Sunday, February 27, 2011

Afro-Latinos celebrate "Black History Month" and "Cinco-de-Mayo"

Afro-Latinos in New York celebrate with a multi-media arts show.

Olmec figure with African features
NEW YORK, NY -- Many historians use the term “Afro-Latino” when describing a Latino whose ancestral roots are tied to Black Africans, even partially.  As Europeans colonized the Americas in the 15th and 16th Centuries, they brought thousands of slaves from Africa thus, Afro-Latinos can be found throughout Mexico, the Caribbean, Central and South America.  However, there is also a different school of thought that argues the indigenous peoples of the Americas already had trade with Africans, long before the colonists arrived, and the cultural influence can be found especially among Olmec art and sculptures.
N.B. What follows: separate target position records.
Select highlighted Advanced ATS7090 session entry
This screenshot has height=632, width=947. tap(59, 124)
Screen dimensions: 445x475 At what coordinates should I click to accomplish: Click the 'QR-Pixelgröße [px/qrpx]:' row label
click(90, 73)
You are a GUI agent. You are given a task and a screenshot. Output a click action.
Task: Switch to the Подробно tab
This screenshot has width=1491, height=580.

Afro-Latino multimedia arts exhibit
Today, many Afro-Latinos in the United States enjoy the freedom of celebrating the two cultures, which many see as one, while others choose to identify with one or the other.  Being "Black History Month," the Afro-Latino American Crossroads, a multimedia arts show, celebrated both cultures through live music, painting and poetry performances as well as a traditional blessing ritual. It took place February 16th through February 25th, at the Clemente Soto Velez Cultural & Educational Center - Abrazo Interno Gallery in NYC.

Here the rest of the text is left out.